**Exercise instructions:** Search the records for the string "magnifier" and report how many lines contain it, with nothing else.

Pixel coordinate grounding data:
=====

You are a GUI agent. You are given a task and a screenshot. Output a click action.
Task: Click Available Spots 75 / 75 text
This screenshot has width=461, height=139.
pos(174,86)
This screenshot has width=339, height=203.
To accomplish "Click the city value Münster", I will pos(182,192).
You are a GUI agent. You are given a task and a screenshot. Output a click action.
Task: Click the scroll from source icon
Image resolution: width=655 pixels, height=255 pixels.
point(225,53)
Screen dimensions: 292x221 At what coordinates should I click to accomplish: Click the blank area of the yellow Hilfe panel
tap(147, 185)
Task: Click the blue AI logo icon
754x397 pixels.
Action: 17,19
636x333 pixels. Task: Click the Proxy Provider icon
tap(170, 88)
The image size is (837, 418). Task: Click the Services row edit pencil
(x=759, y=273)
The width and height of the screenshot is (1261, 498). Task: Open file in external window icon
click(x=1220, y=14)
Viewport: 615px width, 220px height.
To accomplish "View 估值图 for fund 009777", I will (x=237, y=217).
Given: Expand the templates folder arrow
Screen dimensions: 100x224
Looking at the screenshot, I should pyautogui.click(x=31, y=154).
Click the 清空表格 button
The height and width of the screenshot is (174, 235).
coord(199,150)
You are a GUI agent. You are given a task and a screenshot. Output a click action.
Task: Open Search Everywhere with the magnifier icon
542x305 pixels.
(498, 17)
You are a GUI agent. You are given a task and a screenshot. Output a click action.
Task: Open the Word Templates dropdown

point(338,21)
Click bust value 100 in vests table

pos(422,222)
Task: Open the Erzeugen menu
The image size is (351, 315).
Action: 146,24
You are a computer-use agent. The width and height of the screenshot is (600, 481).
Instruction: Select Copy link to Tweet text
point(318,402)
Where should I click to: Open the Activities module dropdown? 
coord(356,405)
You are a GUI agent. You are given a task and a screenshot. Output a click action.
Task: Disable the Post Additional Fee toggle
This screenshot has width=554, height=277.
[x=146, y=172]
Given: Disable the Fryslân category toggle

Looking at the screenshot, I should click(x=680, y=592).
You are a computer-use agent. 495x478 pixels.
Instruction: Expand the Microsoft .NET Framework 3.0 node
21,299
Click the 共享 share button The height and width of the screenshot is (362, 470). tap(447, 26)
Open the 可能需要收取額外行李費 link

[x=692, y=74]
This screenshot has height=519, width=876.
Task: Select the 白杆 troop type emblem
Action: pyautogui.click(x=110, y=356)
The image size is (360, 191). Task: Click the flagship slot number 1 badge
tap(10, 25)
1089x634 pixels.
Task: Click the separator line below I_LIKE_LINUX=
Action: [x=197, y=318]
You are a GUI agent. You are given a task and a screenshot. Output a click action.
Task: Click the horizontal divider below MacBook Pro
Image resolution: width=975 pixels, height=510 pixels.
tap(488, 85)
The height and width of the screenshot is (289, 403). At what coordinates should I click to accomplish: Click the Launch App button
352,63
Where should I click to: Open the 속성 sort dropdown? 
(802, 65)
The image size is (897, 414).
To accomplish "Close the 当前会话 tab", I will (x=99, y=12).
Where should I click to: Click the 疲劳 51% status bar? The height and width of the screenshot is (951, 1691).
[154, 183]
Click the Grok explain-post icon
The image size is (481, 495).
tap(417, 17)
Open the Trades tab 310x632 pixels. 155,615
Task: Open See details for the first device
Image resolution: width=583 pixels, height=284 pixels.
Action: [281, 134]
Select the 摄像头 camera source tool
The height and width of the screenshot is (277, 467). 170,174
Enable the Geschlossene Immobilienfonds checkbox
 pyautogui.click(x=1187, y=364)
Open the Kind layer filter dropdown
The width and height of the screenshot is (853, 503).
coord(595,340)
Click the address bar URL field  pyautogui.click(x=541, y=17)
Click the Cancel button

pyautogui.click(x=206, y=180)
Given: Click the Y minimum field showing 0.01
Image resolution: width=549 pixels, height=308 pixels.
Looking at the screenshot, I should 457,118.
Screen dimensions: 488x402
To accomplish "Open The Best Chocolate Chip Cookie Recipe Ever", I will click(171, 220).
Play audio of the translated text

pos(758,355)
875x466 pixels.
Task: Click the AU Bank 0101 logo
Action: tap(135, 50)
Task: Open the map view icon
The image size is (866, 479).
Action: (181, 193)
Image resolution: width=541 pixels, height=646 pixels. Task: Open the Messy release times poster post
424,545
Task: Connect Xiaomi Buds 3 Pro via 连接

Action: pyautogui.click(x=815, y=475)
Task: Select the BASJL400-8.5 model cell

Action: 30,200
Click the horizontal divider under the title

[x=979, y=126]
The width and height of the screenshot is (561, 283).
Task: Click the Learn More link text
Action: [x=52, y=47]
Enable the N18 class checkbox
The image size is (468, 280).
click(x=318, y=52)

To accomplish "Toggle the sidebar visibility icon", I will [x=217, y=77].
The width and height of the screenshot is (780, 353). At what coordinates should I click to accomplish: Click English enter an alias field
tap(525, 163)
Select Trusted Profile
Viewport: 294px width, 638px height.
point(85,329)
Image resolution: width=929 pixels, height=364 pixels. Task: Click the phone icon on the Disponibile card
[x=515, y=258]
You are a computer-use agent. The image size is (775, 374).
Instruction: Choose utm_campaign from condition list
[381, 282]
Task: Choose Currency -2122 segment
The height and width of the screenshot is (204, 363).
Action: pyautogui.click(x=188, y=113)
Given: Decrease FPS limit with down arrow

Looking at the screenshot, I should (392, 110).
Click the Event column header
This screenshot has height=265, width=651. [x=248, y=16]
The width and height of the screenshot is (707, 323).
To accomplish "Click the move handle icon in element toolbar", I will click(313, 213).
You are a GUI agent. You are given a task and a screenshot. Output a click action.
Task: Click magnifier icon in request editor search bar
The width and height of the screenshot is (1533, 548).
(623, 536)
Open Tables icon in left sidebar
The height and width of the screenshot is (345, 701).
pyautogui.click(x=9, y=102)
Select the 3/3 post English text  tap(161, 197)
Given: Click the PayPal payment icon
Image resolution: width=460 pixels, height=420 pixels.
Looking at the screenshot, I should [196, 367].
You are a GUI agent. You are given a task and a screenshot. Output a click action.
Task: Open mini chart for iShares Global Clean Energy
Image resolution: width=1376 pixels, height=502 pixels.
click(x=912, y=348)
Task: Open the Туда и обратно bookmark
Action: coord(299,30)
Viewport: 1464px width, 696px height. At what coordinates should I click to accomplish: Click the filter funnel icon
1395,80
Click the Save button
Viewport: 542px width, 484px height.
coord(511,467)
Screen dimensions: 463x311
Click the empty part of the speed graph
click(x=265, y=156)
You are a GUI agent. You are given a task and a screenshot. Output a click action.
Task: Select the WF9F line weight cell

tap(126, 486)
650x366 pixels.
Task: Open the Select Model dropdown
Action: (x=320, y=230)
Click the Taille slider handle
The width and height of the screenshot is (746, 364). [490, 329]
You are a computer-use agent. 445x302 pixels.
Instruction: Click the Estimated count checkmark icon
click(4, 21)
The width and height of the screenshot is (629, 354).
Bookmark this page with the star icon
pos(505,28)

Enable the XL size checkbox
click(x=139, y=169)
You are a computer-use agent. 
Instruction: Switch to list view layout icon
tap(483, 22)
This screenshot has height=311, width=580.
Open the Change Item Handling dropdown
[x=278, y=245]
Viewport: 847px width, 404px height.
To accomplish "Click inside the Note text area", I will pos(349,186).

=====

**Output of the exercise:** 2